++++ Excerpted passage
With the advancement of the 21st century, we see this acknowledgment that yes, mental health is an issue, and a person with those issues is just as ill as a person with a physical health issue.
Before we establish why we need to talk about it in the first place, we need to know what is defined as a “Mental Health problem”, and why is it not the same as being mad or insane.
Mental health problems “range from common problems, such as depression and anxiety, to rarer problems such as schizophrenia and bipolar disorder.”
Mental health problems are not the same as being a mental or clinically mad patient because a person who is mentally ill has trouble with his thinking pattern, behavior, productivity and reaction to everyday life. They could be completely normal on the outside yet could’ve trouble gauging in with their mind and thinking patterns. A mad or psychotic patient, on the other hand, has violent bouts of actions that may hurt or harm others, thus not being described as fit to live amongst a normal society for the show of such destructive behavior.
The problem with clearly drawing a distinction here is that most people are not aware of it and assume a huge generalized approach towards a person with a mental health problem. Since this is an issue that requires more awareness, a defined difference is not clearly determined.
We need to talk about Mental Health problems more in order to gain more accepting attitudes of people towards them. This way there’d be less denial and resistance in admitting that these problems actually exist and can affect an individual just like a physical illness.
++++++++
§ **Work order 1**
In the passage on mental health, what range of conditions do mental health problems cover?
§ **Work order 2**
Translate this sentence from the passage on mental health into Spanish: "We need to talk about Mental Health problems more in order to gain more accepting attitudes of people towards them."
§ **Work order 3**
Quote the passage on mental health starting at the words "We need to talk about Mental" and ending after "a physical illness.".
The material that follows has no connection to the passage on mental health.
++++ Record extracts
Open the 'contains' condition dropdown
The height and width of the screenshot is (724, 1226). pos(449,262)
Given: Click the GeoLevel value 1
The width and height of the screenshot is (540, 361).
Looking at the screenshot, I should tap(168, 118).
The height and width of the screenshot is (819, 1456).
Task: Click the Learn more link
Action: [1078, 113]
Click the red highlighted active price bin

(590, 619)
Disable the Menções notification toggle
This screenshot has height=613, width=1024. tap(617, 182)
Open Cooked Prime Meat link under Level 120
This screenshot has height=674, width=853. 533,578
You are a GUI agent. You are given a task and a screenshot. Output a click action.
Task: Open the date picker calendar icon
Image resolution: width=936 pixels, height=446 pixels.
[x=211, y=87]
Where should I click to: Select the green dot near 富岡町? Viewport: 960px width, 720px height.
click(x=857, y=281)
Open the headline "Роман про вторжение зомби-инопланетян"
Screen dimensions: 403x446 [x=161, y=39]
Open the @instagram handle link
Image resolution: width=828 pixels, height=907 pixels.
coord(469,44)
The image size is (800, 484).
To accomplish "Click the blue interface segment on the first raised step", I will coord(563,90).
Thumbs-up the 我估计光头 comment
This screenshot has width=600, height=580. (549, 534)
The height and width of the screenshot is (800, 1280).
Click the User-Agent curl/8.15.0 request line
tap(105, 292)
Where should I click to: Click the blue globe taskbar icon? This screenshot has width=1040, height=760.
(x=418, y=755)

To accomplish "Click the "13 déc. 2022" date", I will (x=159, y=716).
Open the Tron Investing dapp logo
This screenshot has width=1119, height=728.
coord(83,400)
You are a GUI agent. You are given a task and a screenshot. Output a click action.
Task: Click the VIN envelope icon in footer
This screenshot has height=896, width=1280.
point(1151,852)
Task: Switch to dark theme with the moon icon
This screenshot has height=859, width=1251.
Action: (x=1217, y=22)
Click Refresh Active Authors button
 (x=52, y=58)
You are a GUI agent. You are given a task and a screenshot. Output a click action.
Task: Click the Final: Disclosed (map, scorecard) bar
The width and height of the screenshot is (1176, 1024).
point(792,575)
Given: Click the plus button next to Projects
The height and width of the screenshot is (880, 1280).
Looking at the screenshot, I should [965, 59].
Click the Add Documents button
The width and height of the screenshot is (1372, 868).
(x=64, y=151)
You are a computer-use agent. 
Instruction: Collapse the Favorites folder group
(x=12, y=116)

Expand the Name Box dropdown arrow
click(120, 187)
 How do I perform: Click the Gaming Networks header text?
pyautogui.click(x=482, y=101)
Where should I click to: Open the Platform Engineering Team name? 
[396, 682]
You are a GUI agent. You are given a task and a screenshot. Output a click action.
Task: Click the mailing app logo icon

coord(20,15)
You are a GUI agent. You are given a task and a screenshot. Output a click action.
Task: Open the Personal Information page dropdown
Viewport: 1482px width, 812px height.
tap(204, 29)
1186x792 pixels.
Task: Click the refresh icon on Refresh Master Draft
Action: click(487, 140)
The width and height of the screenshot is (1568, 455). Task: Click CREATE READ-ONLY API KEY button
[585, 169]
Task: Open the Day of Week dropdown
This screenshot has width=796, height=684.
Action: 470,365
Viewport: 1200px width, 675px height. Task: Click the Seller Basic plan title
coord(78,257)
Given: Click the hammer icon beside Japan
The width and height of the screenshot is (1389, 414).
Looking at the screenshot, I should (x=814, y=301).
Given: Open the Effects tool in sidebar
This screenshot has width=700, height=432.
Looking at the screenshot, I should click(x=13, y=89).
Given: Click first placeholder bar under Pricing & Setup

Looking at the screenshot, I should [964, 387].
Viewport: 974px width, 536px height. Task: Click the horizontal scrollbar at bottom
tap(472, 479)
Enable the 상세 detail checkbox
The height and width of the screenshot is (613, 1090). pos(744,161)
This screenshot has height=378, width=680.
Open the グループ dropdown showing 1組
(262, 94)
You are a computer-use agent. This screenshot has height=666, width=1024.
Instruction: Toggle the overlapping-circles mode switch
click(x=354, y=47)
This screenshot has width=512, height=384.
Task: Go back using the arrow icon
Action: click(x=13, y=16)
++++++++
§ **Task solution 1**
They range from common problems such as depression and anxiety to rarer ones such as schizophrenia and bipolar disorder.

§ **Task solution 2**
Necesitamos hablar más de los problemas de salud mental para lograr que la gente tenga actitudes de mayor aceptación hacia ellos.

§ **Task solution 3**
We need to talk about Mental Health problems more in order to gain more accepting attitudes of people towards them. This way there’d be less denial and resistance in admitting that these problems actually exist and can affect an individual just like a physical illness.